Alors que nous avions quitté Alice Cooper il y a un peu plus d’un an sur les pelouses du Hellfest, ce garçon a l’élégance de nous servir un tout autre show. Si les tubes en or massif sont inévitables (de « School’s Out » à « Feed My Frankenstein » en passant par « I’m Eighteen » et « Poison »), sont également tirées du haut-de-forme plusieurs raretés, de toutes les époques : notamment « Muscle of Love » (extrêmement tonique), « Hey Stoopid » et un somptueux « Halo of Flies » au milieu duquel fut interprété un duo basse-batterie qui ne m’a, oh surprise, pas rasé, inventif et joyeux qu’il était. Le dernier album n’eût droit qu’à un seul extrait avec le très stonien « I’ll Bite Your Face Off ».

De la même manière, le spectacle fut un peu moins théâtral qu’à l’habitude, du coup, la place laissée à la musique et à son interprétation a semblé plus grande, ce qui n’était pas regrettable au regard de la qualité des musiciens. Le répertoire était solide et le groupe ne l’était pas moins. Si l’ensemble évoque un numéro de cirque promené mille fois autour du monde, il reste donc toujours de la place pour les notes et le plaisir de les interpréter.

Rassurons toutefois les afficionados, Alice a débarqué avec un serpent autour du cou (« My Body »), a été chassé par un monstre géant (« Feed My Frankenstein ») et, tel un condamné à mort, a vu sa tête tranchée sous les hurlements de la foule (« Killer/I Love The Dead »). Pour l’éducation des enfants, c’est quand même autre chose qu’Eurodisney !!

Surtout plus impressionnant encore, la voix de Vincent Furnier (aka Alice Cooper) est impeccable, là, le poids des ans ne se fait pas sentir.
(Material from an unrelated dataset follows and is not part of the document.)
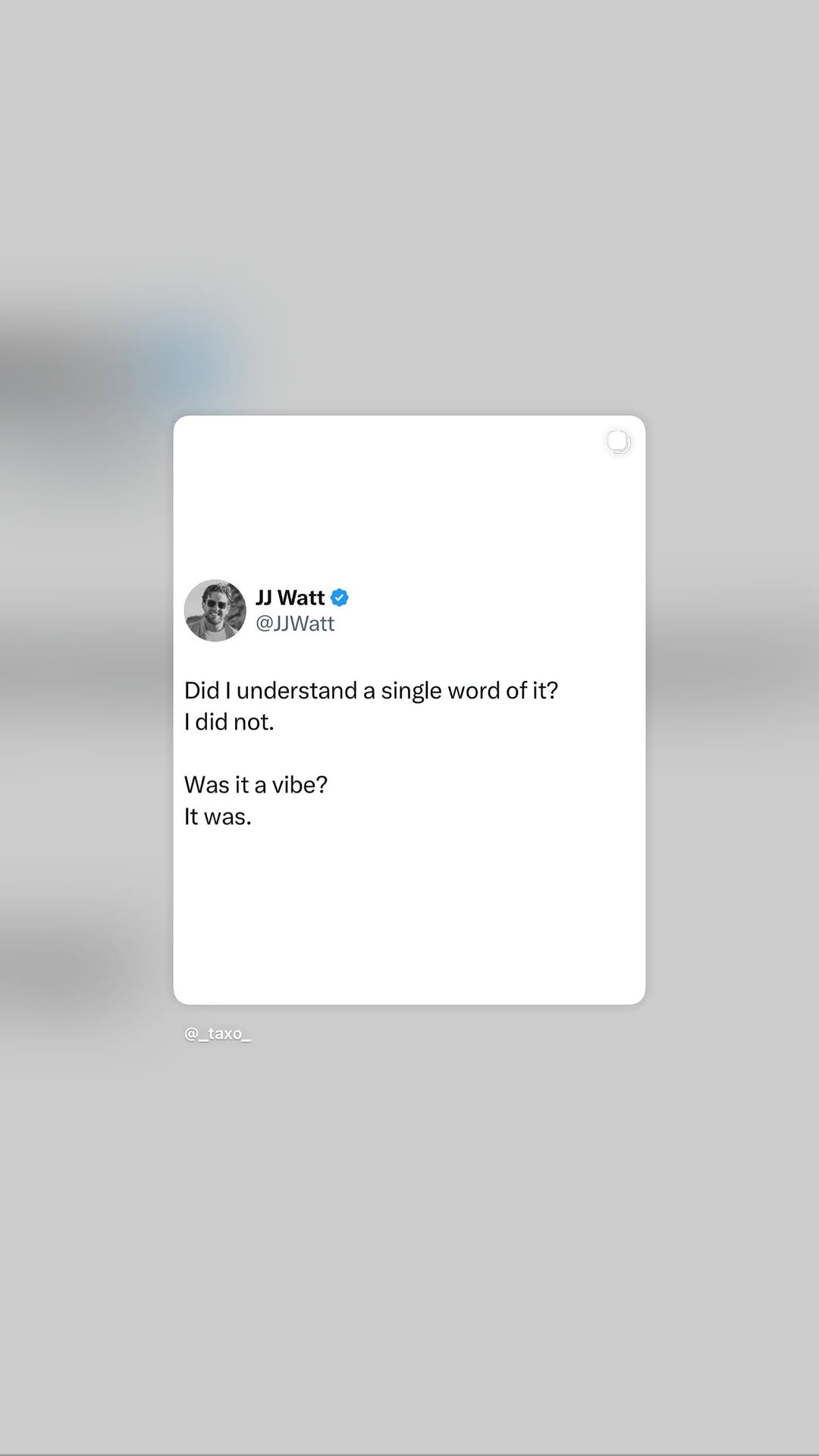819x1456 pixels.
Task: Click the word 'understand' in the tweet
Action: pyautogui.click(x=297, y=690)
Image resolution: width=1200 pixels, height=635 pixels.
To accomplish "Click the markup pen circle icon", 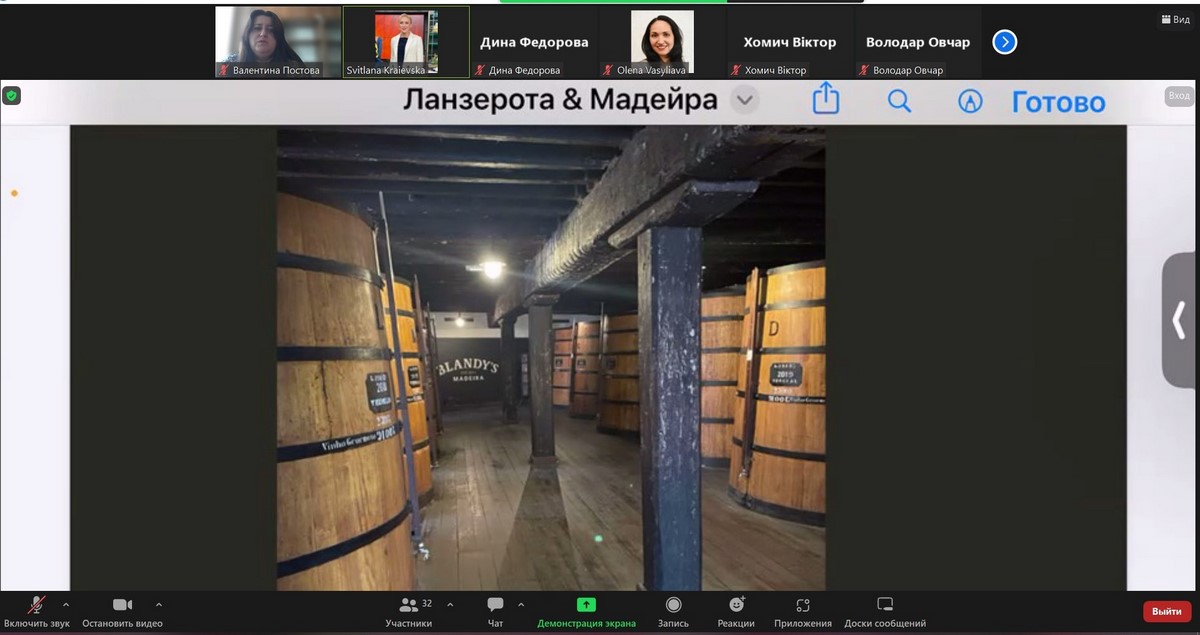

Un regret justement lié à cela, l’on pouvait déplorer l’absence de clavier qui donne souvent de belles couleurs à la musique du Cooper, la teintant d’influences fleurant bon le piano-bar, la pop ou l’art rock, genres qu’il chante admirablement (n’oublions pas que Sinatra faisait partie de ses admirateurs, que Liza Minnelli a fait des chœurs pour le groupe et qu’il avait enregistré un titre pour un James Bond, « Man With The Golden Gun », qui ne fut finalement pas retenu, mais que l’on trouve sur l’album – chaleureusement recommandé - « Muscle of Love »).

Enfin, Alice Cooper est évidemment un peu moins habité que durant ses prestations des années 70, l’exécution est donc ultra professionnelle et léchée, mais rien à faire, c’est toujours frais et drôle. « Does humour belong in music ? » s’interrogeait Frank Zappa (la réponse est dans la question). A sa manière, Alice Cooper qui fût justement découvert par le guitariste moustachu, poursuit la noble tâche de distraire honnêtement les foules. Pourvu que ça dure.